Think of it like “Star Trek” - there are plenty of callbacks and in-jokes for long-time fans, but you don’t need to watch TOS to enjoy DS9. Even though the Doctor is technically the same character throughout the entire franchise, he’s been played by ten different actors over almost a half-century(!), each of whom have their own take on his personality. And at this point, any attempt to make sense of the Doctor’s tangled continuity boils down to “timey-wimey” hand-waving.



Was just reviewing this recently and got into the spirit of the cliffhanger again.

I think the mechanics of how he faked his death is probably going to be the least interesting part of what’s revealed - my money’s on the “bag lady” by the bench that you get a glimpse of when JM looks down and says “you’ve got an audience” being someone getting ready with a body from the morgue (via Molly) with a SH prosthetic(the same one Moriarty might have used to fool the kids). SH falls into the rubbish truck and gets driven away. But there are lots of slight variations in the mechanics for this, many of which are equally plausible.

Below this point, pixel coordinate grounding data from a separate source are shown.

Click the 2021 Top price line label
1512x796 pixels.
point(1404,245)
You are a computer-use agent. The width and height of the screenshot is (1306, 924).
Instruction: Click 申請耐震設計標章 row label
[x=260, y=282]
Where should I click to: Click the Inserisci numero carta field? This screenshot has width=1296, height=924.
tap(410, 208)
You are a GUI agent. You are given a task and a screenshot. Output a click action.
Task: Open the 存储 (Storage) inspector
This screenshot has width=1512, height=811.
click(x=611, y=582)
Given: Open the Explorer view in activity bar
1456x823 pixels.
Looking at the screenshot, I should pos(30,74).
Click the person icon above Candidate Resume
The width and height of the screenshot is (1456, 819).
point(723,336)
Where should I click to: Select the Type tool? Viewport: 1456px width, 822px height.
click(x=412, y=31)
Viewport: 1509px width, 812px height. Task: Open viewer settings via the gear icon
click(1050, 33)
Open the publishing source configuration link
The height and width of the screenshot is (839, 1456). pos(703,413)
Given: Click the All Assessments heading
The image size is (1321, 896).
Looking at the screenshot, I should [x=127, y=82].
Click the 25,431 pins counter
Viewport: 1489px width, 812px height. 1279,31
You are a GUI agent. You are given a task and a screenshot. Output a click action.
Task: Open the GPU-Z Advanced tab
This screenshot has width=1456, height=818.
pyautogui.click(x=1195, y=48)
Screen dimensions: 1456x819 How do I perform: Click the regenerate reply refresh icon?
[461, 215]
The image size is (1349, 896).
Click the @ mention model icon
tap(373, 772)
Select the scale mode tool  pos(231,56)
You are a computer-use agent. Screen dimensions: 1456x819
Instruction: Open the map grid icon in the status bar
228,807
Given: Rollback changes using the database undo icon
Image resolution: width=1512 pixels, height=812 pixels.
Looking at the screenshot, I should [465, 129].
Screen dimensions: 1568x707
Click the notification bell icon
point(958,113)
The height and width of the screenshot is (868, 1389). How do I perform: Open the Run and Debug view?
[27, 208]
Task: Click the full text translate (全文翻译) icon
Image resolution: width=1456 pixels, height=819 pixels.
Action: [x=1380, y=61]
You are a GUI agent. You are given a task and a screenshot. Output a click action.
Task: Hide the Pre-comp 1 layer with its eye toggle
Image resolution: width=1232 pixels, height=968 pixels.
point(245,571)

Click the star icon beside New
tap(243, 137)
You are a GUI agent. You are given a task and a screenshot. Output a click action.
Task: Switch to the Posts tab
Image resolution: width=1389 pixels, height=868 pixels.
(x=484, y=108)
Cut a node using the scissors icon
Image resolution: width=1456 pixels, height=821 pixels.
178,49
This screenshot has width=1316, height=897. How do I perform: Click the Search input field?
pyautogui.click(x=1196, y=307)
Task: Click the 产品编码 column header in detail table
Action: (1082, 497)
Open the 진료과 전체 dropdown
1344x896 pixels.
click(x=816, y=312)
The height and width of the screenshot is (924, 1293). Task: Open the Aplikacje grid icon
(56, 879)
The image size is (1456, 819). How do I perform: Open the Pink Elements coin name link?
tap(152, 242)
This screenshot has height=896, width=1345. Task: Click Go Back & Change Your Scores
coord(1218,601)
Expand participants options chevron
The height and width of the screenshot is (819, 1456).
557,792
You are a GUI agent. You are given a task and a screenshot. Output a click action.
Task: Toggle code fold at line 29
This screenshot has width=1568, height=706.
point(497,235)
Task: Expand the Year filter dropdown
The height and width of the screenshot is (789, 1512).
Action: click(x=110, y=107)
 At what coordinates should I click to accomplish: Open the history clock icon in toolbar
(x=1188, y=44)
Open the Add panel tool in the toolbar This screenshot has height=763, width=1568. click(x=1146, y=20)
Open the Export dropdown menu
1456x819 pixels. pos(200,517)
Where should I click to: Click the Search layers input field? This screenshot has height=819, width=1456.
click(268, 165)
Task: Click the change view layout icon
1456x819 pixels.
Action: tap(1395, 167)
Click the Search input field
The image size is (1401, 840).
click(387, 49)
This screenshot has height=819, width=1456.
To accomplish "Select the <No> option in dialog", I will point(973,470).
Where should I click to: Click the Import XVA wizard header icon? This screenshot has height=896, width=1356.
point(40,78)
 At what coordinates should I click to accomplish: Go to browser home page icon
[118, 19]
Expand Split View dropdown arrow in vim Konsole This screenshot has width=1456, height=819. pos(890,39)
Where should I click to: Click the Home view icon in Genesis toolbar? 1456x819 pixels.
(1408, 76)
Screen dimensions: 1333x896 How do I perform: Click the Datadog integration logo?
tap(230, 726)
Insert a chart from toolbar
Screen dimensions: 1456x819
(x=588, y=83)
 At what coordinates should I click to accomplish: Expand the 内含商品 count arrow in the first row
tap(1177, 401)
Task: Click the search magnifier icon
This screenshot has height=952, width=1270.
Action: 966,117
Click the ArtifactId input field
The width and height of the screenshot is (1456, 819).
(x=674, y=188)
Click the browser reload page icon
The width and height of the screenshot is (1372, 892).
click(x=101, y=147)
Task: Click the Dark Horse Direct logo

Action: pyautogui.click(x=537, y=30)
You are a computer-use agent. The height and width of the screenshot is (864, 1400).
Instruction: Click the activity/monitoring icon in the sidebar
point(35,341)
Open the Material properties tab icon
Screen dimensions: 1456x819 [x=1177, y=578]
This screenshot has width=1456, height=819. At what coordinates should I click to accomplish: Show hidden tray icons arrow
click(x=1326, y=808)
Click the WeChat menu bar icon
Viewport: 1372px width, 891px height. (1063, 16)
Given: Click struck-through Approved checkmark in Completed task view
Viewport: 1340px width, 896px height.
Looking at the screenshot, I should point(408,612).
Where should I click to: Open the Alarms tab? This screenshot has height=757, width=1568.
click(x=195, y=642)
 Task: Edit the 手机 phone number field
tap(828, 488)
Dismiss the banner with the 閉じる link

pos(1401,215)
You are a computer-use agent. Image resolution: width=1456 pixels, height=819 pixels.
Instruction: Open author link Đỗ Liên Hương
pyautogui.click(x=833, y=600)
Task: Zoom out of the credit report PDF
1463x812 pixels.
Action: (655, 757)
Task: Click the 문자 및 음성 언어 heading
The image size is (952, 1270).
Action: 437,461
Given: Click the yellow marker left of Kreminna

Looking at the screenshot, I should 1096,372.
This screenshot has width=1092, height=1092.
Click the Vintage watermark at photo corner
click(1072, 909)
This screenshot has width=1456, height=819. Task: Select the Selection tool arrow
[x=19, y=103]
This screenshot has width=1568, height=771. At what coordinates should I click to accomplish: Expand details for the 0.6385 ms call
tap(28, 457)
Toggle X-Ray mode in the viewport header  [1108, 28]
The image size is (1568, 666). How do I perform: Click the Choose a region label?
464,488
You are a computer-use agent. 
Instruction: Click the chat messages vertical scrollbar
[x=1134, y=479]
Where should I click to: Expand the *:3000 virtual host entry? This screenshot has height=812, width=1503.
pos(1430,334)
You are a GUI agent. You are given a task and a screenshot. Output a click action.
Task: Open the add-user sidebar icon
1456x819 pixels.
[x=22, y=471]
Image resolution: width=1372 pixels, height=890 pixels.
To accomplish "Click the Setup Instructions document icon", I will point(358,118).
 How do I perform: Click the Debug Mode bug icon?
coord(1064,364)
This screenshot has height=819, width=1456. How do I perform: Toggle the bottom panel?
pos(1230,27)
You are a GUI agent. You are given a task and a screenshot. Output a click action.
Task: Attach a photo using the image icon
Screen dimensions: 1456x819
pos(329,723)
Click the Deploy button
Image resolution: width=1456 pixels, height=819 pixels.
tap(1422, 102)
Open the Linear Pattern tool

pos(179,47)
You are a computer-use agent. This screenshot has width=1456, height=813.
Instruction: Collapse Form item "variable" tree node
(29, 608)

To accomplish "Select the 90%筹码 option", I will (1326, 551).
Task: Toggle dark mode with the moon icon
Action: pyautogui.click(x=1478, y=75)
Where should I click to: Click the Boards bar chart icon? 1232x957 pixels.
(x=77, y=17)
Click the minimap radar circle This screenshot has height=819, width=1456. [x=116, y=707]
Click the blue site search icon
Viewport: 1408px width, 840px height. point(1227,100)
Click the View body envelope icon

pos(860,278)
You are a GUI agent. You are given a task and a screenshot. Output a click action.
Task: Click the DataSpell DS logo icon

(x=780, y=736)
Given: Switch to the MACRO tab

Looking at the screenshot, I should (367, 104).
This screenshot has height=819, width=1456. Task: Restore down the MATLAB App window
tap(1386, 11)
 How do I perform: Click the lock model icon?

The real trick is going to be that SH was (of course - he’s SH after all :) ) a step ahead of JM all along and knew the “key” thing was fake, and wasn’t at all surprised at JM killing himself (the shock and surprise is the thing that Moffat was talking about that was uncharacteristic of SH) - indeed that was the plan all along, to get JM to kill himself (there’s an interesting post on the web delving into the IOU puzzle and Grimm’s fairytales that sets this into context). SH is just a very good actor (this is established canon for SH) and needed to see the plan to the end to save his friends. From clues in the Grimm’s tales, notably Snow White, it will probably be revealed that JM was fully prepared to kill himself if it meant he could fuck up SH’s legacy and force SH to kill himself, and SH knew this and was prepared to coldly take advantage of it (this being the darker side of his personality that he chillingly reveals in that moment where he says “I may be on the side of the angels, but I’m no angel”).

Of course it’s also possible that it’s really a stalemate after all, and that JM faked his own death as well somehow - but that would be much harder to make true without some rather hokey device. OTOH, people do love the JM actor, and I’m sure they would like to bring him back (however, in Conan Doyle, JM very definitely dies at Reichenbach and doesn’t come back).

Anyway, we’ll have to wait till later in 2013 to find out (although apparently the “reveal” has already been filmed - must be the most closely guarded secret at the BBC :) ). Grrrr :)


God, yes, I love the actor for Moriarty. Someone floated him as a potential Master in the new Moffat-controlled Doctor Who and I nearly cried in joy at the mere thought of it. Plus them we could claim some bizarre crossover theory definitively proving that the two shows are happening in the same universe.